You know how it feels to think about absolutely nothing? To have your brain completely cease producing thoughts, and your mind just empty out? Yeah – LOL. Me neither. Because it can never actually happen, not even during meditation. But, “how do I get my thoughts to stop?” is probably the number one question I get from my meditation students. The answer, of course, is “You don’t’,” but that doesn’t mean you throw your hands up and just let them take over. I mean, it’s your brain after all.
Asking your brain to stop thinking is like expecting to be able to stop your ears from hearing or your eyes from seeing just by wanting them to. They’re just doing their job, the best they know how, and they do it whether you want them to or not. Covering them only muffles their work – usually imperfectly – and takes a lot of continuous effort on your part. So, nah, you’re not going to get your big, brilliant brain to stop doing its thing, either. After all, it’s too smart for that, right? It will always find a way to keep churning out those thoughts. It’s what you do with them that makes the difference, though.
Mindfulness, including seated meditation but also other activities like mindful walking, yoga, and visualization, isn’t about stopping your thoughts, it’s about noticing them. It’s about strengthening your ability to have that moment where you can say, “Oh, that’s a thought,” and see it instead of engaging with it. It’s about not following the thought into a train of related thoughts, or letting its very existence give you reason to feel like you’re “bad” at mindfulness. It’s simply, and only, about coming back to your breath, or to whatever your point of intentional focus is, without struggle or judgment. “Hey, there’s a thought,” let it be, and come back.

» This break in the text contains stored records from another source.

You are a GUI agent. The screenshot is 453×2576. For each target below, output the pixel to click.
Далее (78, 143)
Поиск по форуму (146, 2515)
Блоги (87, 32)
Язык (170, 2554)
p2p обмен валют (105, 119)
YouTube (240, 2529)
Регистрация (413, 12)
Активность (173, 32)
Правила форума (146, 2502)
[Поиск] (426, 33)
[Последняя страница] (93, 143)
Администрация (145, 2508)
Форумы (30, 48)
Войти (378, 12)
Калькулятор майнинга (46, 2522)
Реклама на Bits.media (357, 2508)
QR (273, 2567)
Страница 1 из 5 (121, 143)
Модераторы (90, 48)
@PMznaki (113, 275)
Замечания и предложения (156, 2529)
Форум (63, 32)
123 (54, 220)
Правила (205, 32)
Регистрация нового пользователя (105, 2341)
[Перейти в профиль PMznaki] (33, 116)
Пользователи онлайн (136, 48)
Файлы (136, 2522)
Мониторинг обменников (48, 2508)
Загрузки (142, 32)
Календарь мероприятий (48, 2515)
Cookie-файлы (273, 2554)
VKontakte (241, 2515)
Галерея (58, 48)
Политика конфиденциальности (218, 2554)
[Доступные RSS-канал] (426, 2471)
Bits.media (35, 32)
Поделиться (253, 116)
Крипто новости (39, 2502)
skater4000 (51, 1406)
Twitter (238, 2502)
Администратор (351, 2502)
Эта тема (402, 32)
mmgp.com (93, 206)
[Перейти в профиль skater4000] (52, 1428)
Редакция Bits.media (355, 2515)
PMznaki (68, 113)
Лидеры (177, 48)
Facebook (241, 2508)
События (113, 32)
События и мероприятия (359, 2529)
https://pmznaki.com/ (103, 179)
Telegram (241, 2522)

Here’s a little secret for you: the coming back part is the meditation.
Keep going, a few minutes a day, and it will start to feel more natural. It may never feel easy (it doesn’t for me, and I teach this stuff!), but it is work worth doing.
We spend a lot of our days lost in the swirl of thoughts in our heads, and confuse them for being a complete and total reflection of ourselves. But thoughts are tricky. They are influenced by a lot of things outside of ourselves, and they tend to like to find comfortable and familiar paths as they flood your brain. They convince us to see things, people (including ourselves) and situations a certain way, and to respond reflexively instead of consciously. And you know what? That’s all ok, and you don’t have to be mad about it. It’s just the brain doing its job, and trying to be efficient about it. You don’t have to let it take over, though.

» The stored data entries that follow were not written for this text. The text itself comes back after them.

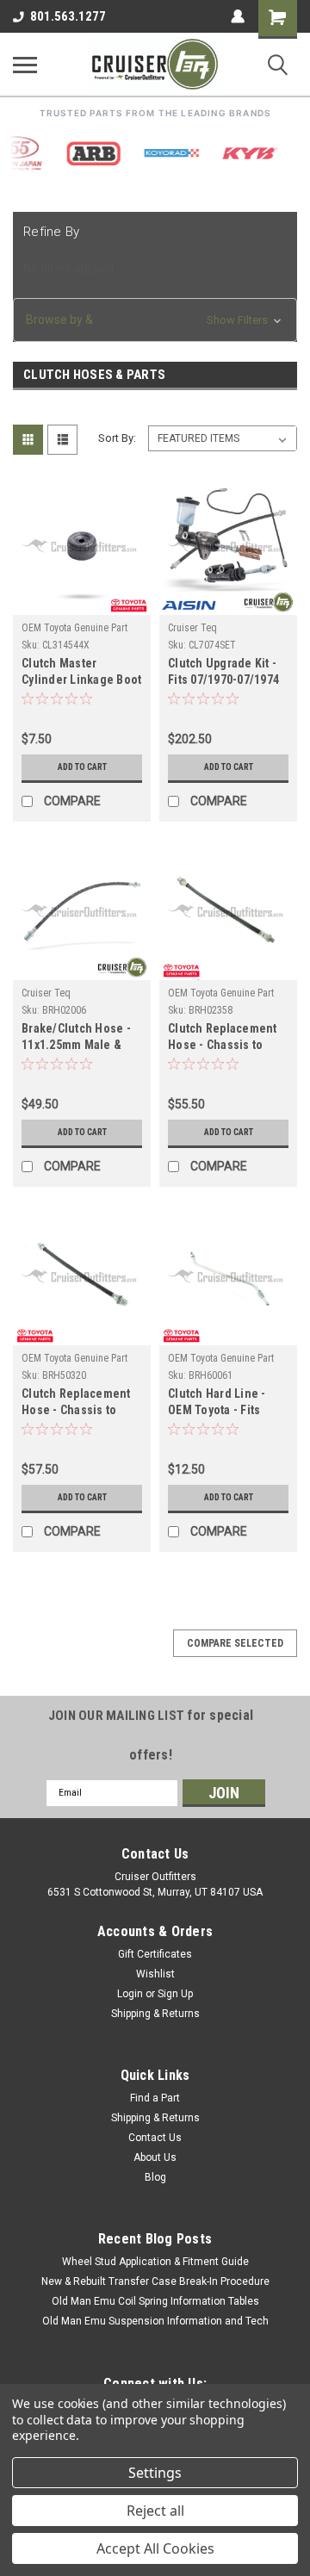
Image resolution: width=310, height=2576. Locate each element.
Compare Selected (235, 1643)
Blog (155, 2177)
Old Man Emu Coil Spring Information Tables (155, 2301)
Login (130, 1994)
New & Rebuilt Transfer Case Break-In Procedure (155, 2281)
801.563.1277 (68, 16)
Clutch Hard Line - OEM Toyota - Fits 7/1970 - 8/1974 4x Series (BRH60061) (218, 1403)
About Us (155, 2157)
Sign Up (175, 1994)
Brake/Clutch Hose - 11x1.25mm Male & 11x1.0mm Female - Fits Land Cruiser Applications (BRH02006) (76, 1038)
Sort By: (117, 437)
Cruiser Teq (192, 628)
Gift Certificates (155, 1954)
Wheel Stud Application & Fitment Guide (155, 2262)
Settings (155, 2472)
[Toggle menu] (25, 65)
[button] (155, 320)
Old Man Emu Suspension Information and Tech (155, 2321)
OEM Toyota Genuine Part (74, 628)
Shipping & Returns (155, 2014)
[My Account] (238, 16)
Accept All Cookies (155, 2548)
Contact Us (155, 2138)
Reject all (155, 2510)
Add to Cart (82, 767)
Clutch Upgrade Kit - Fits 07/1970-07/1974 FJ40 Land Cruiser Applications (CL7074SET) (223, 673)
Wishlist (155, 1974)
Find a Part (155, 2098)
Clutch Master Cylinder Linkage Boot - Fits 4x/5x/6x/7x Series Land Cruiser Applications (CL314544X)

Mindfulness helps you create an awareness of what your brain is up to. It allows you to get to know the quiet space inside you from which you can just observe how your thoughts work, and also give yourself a little break from them. They will continue to make noise, but you can let them do that without giving them your full attention. It’s like taking out a pair of earbuds – they’ll still blare sound, and occasionally that sound will try to pull you back in even from a distance – but your breath will help bring you back, as often as needed. It’s always there for you. No judgment – just inhale, exhale.
The coming back is the meditation. It’s not perfect, it’s not easy…it just is, and like your breath, the opportunity to try, and then try again, will always be there for you, head full of thoughts and all.